YOUR GOAL. Turn the data entries from the line containing "Image resolution: width=404" through the line containing "pyautogui.click(x=577, y=83)" into a Markdown table with the columns Number and Record line, leaving out blank lines.

(Data entries)
-- -- --

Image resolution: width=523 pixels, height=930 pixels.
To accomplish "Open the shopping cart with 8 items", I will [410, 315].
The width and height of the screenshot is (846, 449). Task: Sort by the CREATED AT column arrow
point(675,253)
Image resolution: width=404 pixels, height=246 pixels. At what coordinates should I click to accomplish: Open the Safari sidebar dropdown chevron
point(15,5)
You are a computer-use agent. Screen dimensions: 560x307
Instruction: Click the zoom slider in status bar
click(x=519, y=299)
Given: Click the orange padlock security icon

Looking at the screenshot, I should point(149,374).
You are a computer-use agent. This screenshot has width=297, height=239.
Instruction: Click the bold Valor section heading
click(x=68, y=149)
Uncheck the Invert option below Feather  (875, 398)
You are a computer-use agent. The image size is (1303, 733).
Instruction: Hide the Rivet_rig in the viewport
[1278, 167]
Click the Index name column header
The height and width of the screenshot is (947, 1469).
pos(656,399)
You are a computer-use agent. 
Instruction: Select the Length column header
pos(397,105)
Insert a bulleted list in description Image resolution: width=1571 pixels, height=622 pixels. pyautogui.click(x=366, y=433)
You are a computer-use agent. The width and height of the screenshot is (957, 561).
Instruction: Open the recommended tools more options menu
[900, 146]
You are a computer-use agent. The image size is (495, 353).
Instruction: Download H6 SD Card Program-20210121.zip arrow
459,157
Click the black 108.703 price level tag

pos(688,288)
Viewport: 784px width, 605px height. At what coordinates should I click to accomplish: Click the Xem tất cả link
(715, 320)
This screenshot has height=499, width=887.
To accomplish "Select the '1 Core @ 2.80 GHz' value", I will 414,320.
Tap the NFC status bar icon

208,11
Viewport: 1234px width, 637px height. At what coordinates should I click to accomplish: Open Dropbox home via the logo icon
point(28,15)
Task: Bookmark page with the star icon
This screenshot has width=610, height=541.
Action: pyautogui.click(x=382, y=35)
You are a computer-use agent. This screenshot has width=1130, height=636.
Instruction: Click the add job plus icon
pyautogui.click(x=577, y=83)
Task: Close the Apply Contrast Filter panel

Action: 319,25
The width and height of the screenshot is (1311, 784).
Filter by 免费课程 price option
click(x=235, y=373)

-- -- --

RESPONSE.
| Number | Record line |
|---|---|
| 1 | Image resolution: width=404 pixels, height=246 pixels. At what coordinates should I click to accomplish: Open the Safari sidebar dropdown chevron |
| 2 | point(15,5) |
| 3 | You are a computer-use agent. Screen dimensions: 560x307 |
| 4 | Instruction: Click the zoom slider in status bar |
| 5 | click(x=519, y=299) |
| 6 | Given: Click the orange padlock security icon |
| 7 | Looking at the screenshot, I should point(149,374). |
| 8 | You are a computer-use agent. This screenshot has width=297, height=239. |
| 9 | Instruction: Click the bold Valor section heading |
| 10 | click(x=68, y=149) |
| 11 | Uncheck the Invert option below Feather  (875, 398) |
| 12 | You are a computer-use agent. The image size is (1303, 733). |
| 13 | Instruction: Hide the Rivet_rig in the viewport |
| 14 | [1278, 167] |
| 15 | Click the Index name column header |
| 16 | The height and width of the screenshot is (947, 1469). |
| 17 | pos(656,399) |
| 18 | You are a computer-use agent.  |
| 19 | Instruction: Select the Length column header |
| 20 | pos(397,105) |
| 21 | Insert a bulleted list in description Image resolution: width=1571 pixels, height=622 pixels. pyautogui.click(x=366, y=433) |
| 22 | You are a computer-use agent. The width and height of the screenshot is (957, 561). |
| 23 | Instruction: Open the recommended tools more options menu |
| 24 | [900, 146] |
| 25 | You are a computer-use agent. The image size is (495, 353). |
| 26 | Instruction: Download H6 SD Card Program-20210121.zip arrow |
| 27 | 459,157 |
| 28 | Click the black 108.703 price level tag |
| 29 | pos(688,288) |
| 30 | Viewport: 784px width, 605px height. At what coordinates should I click to accomplish: Click the Xem tất cả link |
| 31 | (715, 320) |
| 32 | This screenshot has height=499, width=887. |
| 33 | To accomplish "Select the '1 Core @ 2.80 GHz' value", I will 414,320. |
| 34 | Tap the NFC status bar icon |
| 35 | 208,11 |
| 36 | Viewport: 1234px width, 637px height. At what coordinates should I click to accomplish: Open Dropbox home via the logo icon |
| 37 | point(28,15) |
| 38 | Task: Bookmark page with the star icon |
| 39 | This screenshot has width=610, height=541. |
| 40 | Action: pyautogui.click(x=382, y=35) |
| 41 | You are a computer-use agent. This screenshot has width=1130, height=636. |
| 42 | Instruction: Click the add job plus icon |
| 43 | pyautogui.click(x=577, y=83) |